Umeå universitets logga

Top predators in several aquatic food webs regularly display elevated reproductive failure, caused by thiamin(vitamin B1)deficiency. The reasons for these low-thiamin levels are not understood and information about the transfer of thiamin from the producers (bacteria and phytoplankton) to higher trophic levels is limited. One main concern is whether cyanobacterial blooms could negatively affect thiamin transfer in aquatic systems. Laboratory experiments with Baltic Sea plankton communities and single phytoplankton species were used to study the effect of filamentous cyanobacteria on the transfer of thiamin from phytoplankton to zooplankton. Experiments showed that the thiamin content in copepods was reduced when exposed to elevated levels of cyanobacteria, although filamentous cyanobacteria had higher levels of thiamin than any other analyzed phytoplankton species. Filamentous cyanobacteria also had a negative effect on copepod egg production despite high concentrations of non-cyanobacterial food.
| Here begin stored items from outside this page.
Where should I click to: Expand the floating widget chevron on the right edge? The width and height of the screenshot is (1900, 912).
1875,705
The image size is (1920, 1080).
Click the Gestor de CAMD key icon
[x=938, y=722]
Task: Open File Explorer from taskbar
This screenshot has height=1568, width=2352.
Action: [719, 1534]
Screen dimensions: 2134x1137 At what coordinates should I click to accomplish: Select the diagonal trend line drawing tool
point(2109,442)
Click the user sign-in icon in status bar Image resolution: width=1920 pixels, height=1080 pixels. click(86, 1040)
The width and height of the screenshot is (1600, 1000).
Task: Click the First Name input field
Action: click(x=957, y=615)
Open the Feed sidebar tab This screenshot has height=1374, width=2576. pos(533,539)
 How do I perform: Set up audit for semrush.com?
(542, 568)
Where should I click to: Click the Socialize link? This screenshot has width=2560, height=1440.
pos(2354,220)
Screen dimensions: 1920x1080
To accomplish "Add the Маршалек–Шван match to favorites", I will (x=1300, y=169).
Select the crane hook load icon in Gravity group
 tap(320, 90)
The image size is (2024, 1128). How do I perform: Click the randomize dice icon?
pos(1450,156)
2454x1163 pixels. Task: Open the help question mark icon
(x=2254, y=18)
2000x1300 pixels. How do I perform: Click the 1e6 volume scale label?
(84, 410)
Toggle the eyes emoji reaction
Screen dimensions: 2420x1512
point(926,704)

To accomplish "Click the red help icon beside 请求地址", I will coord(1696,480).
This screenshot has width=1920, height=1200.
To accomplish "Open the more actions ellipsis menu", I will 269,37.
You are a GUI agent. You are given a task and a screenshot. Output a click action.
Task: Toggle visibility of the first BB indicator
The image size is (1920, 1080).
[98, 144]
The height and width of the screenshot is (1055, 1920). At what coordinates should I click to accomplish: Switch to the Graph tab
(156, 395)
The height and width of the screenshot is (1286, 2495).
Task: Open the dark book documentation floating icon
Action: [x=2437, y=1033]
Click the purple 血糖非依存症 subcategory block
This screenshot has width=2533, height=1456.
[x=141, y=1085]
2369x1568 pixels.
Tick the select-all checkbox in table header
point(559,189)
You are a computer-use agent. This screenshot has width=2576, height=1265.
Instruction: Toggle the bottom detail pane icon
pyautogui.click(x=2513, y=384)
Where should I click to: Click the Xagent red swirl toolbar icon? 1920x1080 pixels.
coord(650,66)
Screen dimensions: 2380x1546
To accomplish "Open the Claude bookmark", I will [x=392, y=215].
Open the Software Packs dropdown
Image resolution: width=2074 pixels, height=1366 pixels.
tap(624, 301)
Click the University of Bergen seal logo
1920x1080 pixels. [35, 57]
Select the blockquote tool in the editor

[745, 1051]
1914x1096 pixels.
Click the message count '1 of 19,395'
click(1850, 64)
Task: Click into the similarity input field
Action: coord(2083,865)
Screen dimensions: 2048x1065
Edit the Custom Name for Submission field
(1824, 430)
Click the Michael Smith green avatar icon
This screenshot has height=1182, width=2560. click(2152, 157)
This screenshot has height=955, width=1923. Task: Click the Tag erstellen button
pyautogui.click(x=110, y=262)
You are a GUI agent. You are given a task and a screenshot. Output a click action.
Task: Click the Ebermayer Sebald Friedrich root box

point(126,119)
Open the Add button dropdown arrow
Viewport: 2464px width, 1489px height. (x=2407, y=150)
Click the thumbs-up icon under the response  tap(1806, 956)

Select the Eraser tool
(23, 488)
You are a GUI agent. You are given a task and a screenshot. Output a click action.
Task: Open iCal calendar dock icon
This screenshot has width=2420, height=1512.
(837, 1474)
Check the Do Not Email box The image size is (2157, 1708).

Phytoplankton species composition affected overall thiamin concentration with relatively more thiamin available for transfer when the relative abundance of Dinophyceae was higher. Finally, phytoplankton thiamin levels were lower when copepods were abundant, indicating that grazers affect thiamin levels in phytoplankton community, likely by selective feeding. Overall, high levels of thiamin in phytoplankton communities are not reflected in the copepod community. We conclude that presence of filamentous cyanobacteria during summer potentially reduces the transfer of thiamin to higher trophic levels by negatively affecting phytoplankton and copepod thiamin content as well as copepod reproduction, thereby lowering the absolute capacity of the food web to transfer thiamin through copepods to higher trophic levels.